TEXTE »
Vous êtes délégué syndical C.G.T. à l’échelle du groupe. Quels sont les effectifs du groupe et la place qu’occupe la C.G.T.
CV :
Le groupe Péchiney en France c’est 37 000 salariés et la C.G.T. représente 45 % des ouvriers, dispose de 12 sièges sur 25 au Comité de Groupe. Les unités de recherche représentent environ 1 000 personnes et bien entendu, la holding Péchiney et l’essentiel de ses filiales ont leur siège à Paris. La holding a récemment emménagé près de la porte Dauphine

Que représentent les intérimaires et autres salariés en situation précaire ?
CV :
Alors qu’ils ne représentaient que 4 % des effectifs en 1996 à l’échelle du groupe, ils sont aujourd’hui environ 12 % après avoir atteint les 20 % en 2000. Mais, à quelques exceptions près, cette baisse ne correspond malheureusement pas à des intégrations. Ces collègues précaires occupent des postes peu qualifiés et sont nombreux sur les sites industriels où ils peuvent représenter une bonne part de l’effectif en toute illégalité. Mais les tribunaux laissent faire…

Dans son offre publique d’achat, Alcan évoque son intérêt pour la technologie de cuve de Pechiney. De quoi s’agit-il ?

LIGNES DE DONNÉES »
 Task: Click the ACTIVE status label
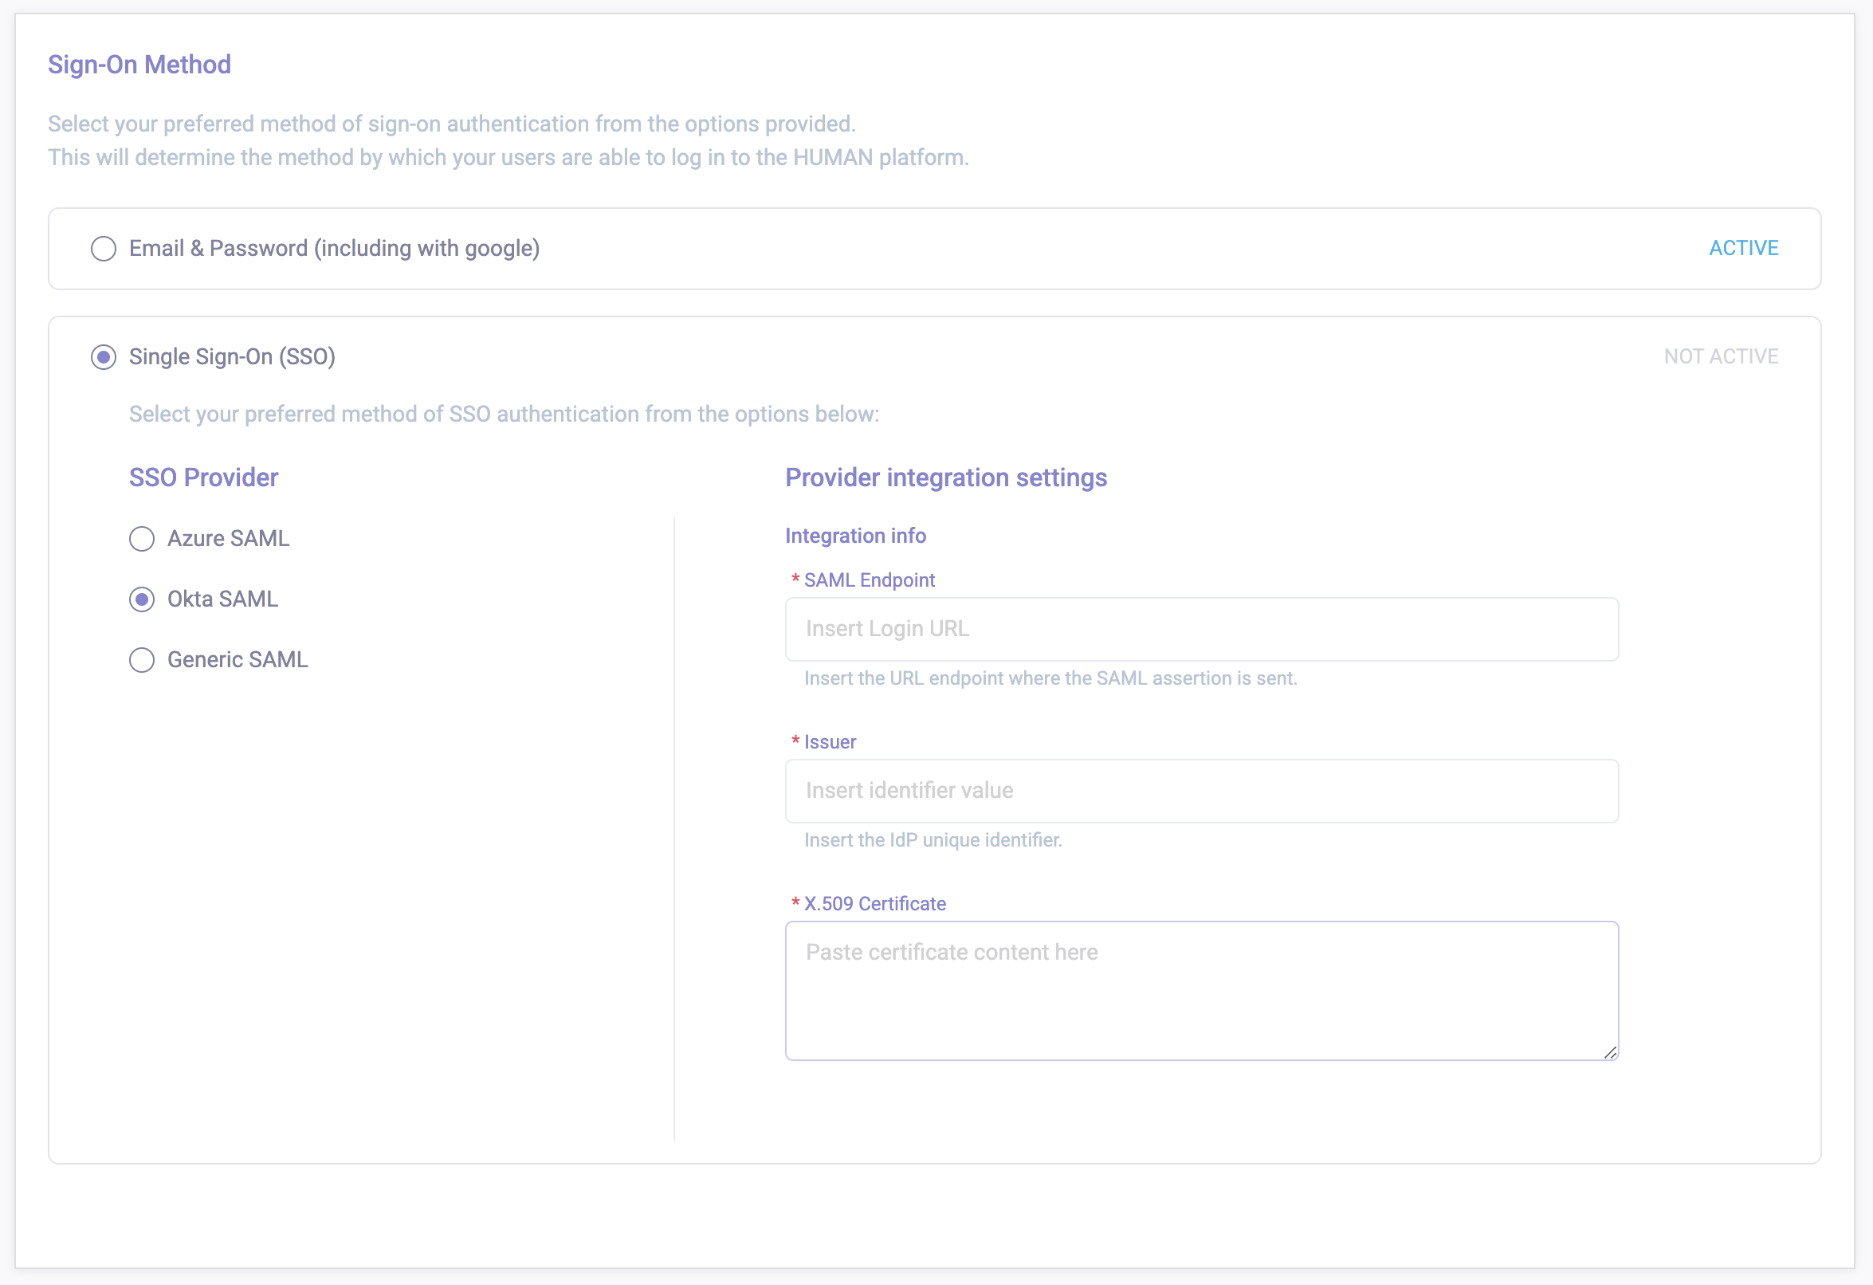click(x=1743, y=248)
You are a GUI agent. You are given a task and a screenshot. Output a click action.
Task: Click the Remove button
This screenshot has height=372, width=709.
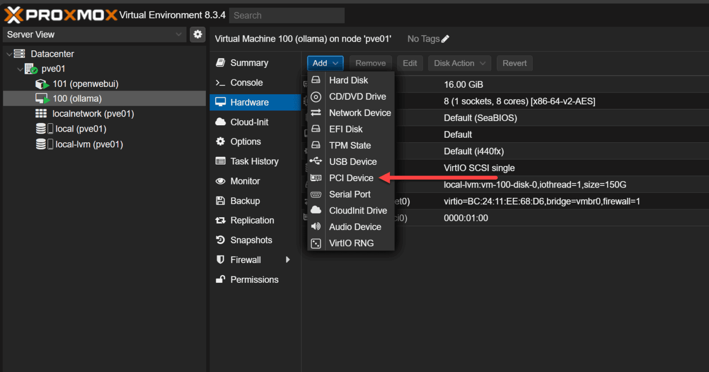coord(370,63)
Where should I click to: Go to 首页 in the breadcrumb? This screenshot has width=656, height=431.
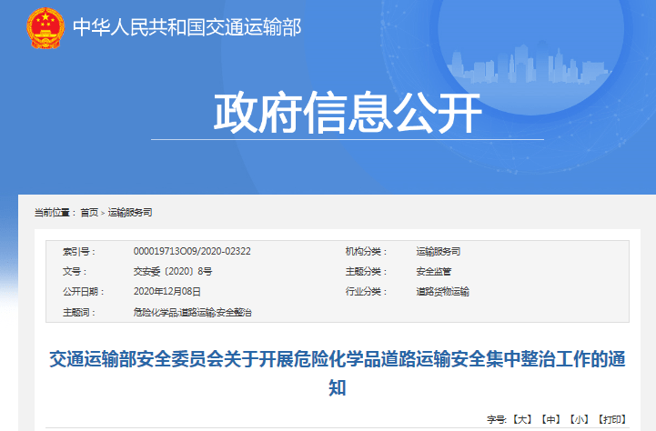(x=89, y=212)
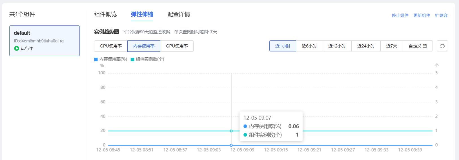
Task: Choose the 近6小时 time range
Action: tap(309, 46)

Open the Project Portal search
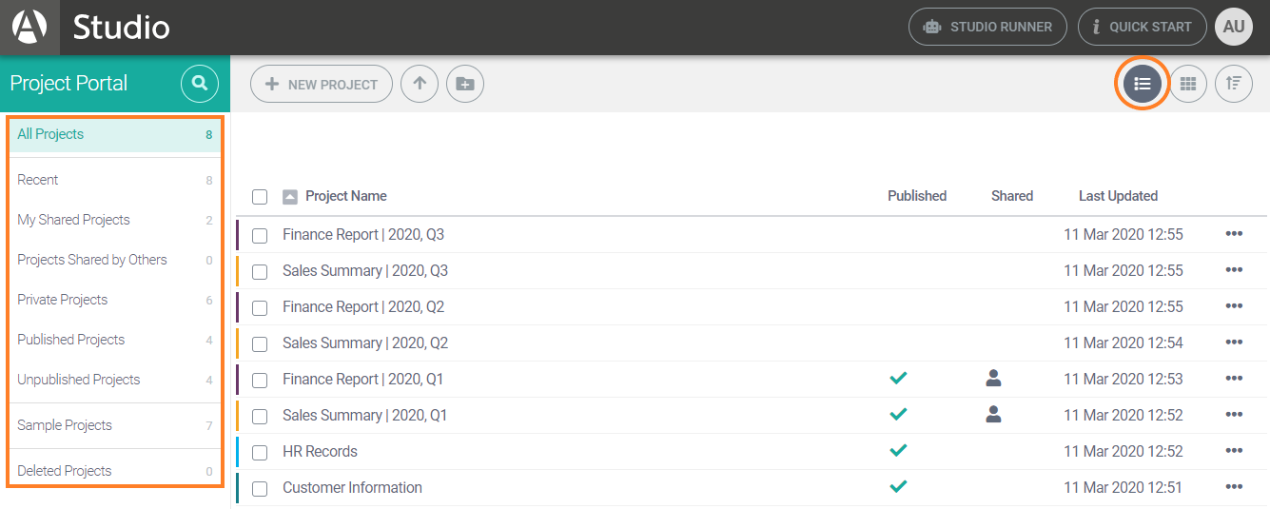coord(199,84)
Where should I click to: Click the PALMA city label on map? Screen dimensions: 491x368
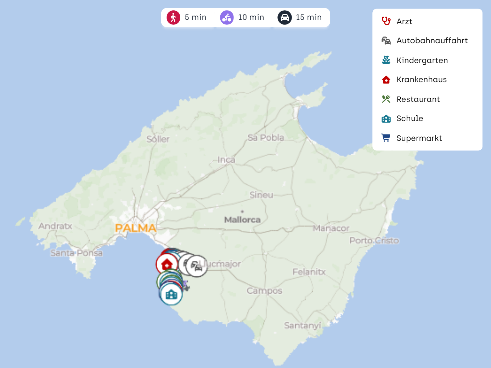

CONSIGNE » Reproduisez le texte depuis « Que représentent les » jusqu'à « De quoi s’agit-il ? » inclus, en y remplaçant « tribunaux » par « juridictions ».

RÉPONSE CI-DESSOUS »
Que représentent les intérimaires et autres salariés en situation précaire ?
CV :
Alors qu’ils ne représentaient que 4 % des effectifs en 1996 à l’échelle du groupe, ils sont aujourd’hui environ 12 % après avoir atteint les 20 % en 2000. Mais, à quelques exceptions près, cette baisse ne correspond malheureusement pas à des intégrations. Ces collègues précaires occupent des postes peu qualifiés et sont nombreux sur les sites industriels où ils peuvent représenter une bonne part de l’effectif en toute illégalité. Mais les juridictions laissent faire…

Dans son offre publique d’achat, Alcan évoque son intérêt pour la technologie de cuve de Pechiney. De quoi s’agit-il ?